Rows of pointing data
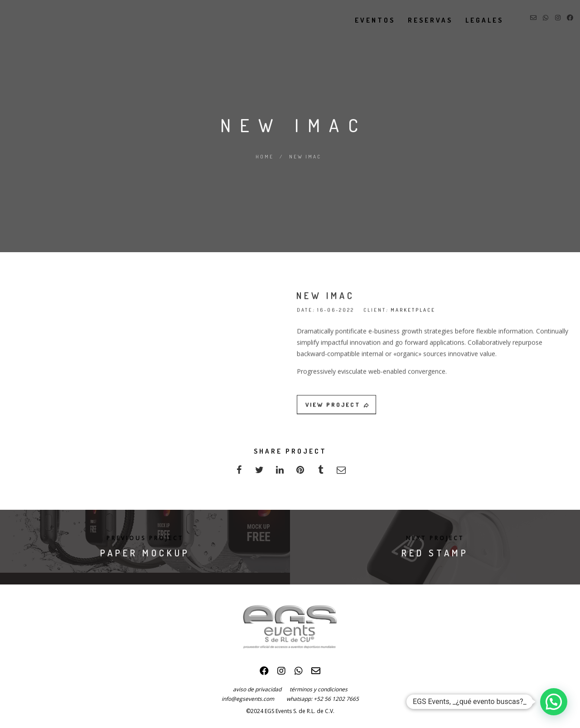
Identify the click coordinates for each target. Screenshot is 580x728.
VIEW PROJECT (338, 408)
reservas (422, 20)
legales (476, 20)
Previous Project (145, 538)
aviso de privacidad (261, 689)
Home (265, 157)
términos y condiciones (319, 689)
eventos (367, 20)
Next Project (435, 538)
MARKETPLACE (413, 314)
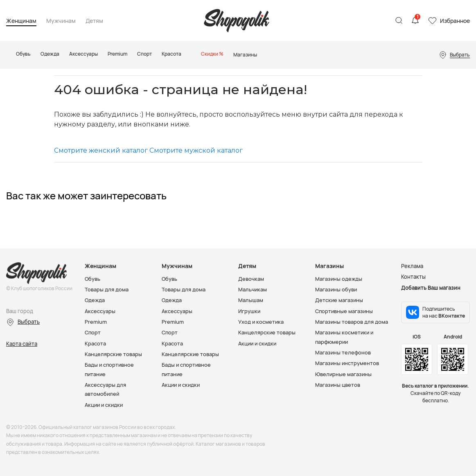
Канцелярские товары (113, 353)
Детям (94, 21)
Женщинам (21, 21)
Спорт (93, 332)
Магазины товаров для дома (352, 321)
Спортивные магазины (345, 311)
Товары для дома (106, 289)
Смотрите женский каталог (101, 150)
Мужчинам (61, 21)
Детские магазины (339, 300)
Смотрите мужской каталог (196, 150)
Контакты (413, 277)
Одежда (95, 300)
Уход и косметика (261, 321)
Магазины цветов (338, 384)
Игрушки (249, 311)
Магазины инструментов (347, 363)
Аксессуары (100, 311)
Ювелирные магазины (344, 373)
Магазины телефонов (343, 352)
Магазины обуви (336, 289)
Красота (95, 343)
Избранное (455, 20)
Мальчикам (253, 289)
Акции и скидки (105, 404)
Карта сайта (22, 344)
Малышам (250, 300)
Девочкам (251, 279)
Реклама (412, 266)
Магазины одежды (339, 279)
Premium (96, 321)
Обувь (92, 279)
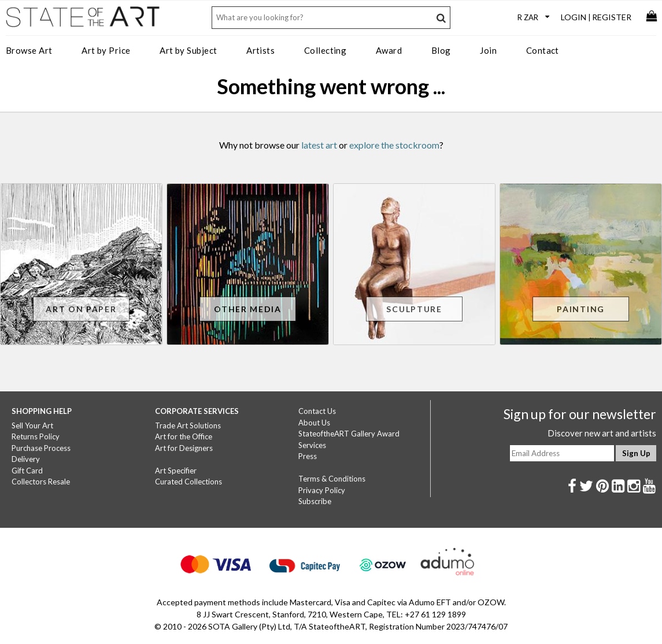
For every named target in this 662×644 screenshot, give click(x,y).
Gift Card (27, 471)
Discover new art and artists (602, 433)
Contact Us (317, 411)
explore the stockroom (394, 145)
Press (308, 456)
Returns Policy (35, 436)
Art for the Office (183, 436)
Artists (260, 50)
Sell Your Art (32, 425)
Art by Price (106, 50)
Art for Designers (184, 448)
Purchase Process (41, 448)
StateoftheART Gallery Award (349, 434)
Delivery (25, 459)
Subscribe (315, 501)
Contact (542, 50)
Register (612, 17)
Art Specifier (176, 471)
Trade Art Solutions (188, 425)
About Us (314, 423)
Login (574, 17)
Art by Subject (188, 50)
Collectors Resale (40, 482)
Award (389, 50)
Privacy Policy (321, 490)
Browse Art (29, 50)
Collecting (326, 50)
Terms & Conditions (332, 479)
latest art (319, 145)
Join (488, 50)
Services (312, 445)
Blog (441, 50)
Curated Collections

#### [Prompt]
Copy every line of the material above word for word, and leave out the pictures.

#### [Reply to the task]
Identify the click coordinates for each target. Screenshot is 580x728.
VIEW PROJECT (338, 408)
reservas (422, 20)
legales (476, 20)
Previous Project (145, 538)
aviso de privacidad (261, 689)
Home (265, 157)
términos y condiciones (319, 689)
eventos (367, 20)
Next Project (435, 538)
MARKETPLACE (413, 314)
Канцелярские товары (113, 353)
Детям (94, 21)
Женщинам (21, 21)
Спорт (93, 332)
Магазины товаров для дома (352, 321)
Спортивные магазины (345, 311)
Товары для дома (106, 289)
Смотрите женский каталог (101, 150)
Мужчинам (61, 21)
Детские магазины (339, 300)
Смотрите мужской каталог (196, 150)
Контакты (413, 277)
Одежда (95, 300)
Уход и косметика (261, 321)
Магазины цветов (338, 384)
Игрушки (249, 311)
Магазины инструментов (347, 363)
Аксессуары (100, 311)
Ювелирные магазины (344, 373)
Магазины телефонов (343, 352)
Магазины обуви (336, 289)
Красота (95, 343)
Избранное (455, 20)
Мальчикам (253, 289)
Акции и скидки (105, 404)
Карта сайта (22, 344)
Малышам (250, 300)
Девочкам (251, 279)
Реклама (412, 266)
Магазины одежды (339, 279)
Premium (96, 321)
Обувь (92, 279)
For every named target in this 662×644 screenshot, give click(x,y).
Gift Card (27, 471)
Discover new art and artists (602, 433)
Contact Us (317, 411)
explore the stockroom (394, 145)
Press (308, 456)
Returns Policy (35, 436)
Art for the Office (183, 436)
Artists (260, 50)
Sell Your Art (32, 425)
Art by Price (106, 50)
Art for Designers (184, 448)
Purchase Process (41, 448)
StateoftheART Gallery Award (349, 434)
Delivery (25, 459)
Subscribe (315, 501)
Contact (542, 50)
Register (612, 17)
Art Specifier (176, 471)
Trade Art Solutions (188, 425)
About Us (314, 423)
Login (574, 17)
Art by Subject (188, 50)
Collectors Resale (40, 482)
Award (389, 50)
Privacy Policy (321, 490)
Browse Art (29, 50)
Collecting (326, 50)
Terms & Conditions (332, 479)
latest art (319, 145)
Join (488, 50)
Services (312, 445)
Blog (441, 50)
Curated Collections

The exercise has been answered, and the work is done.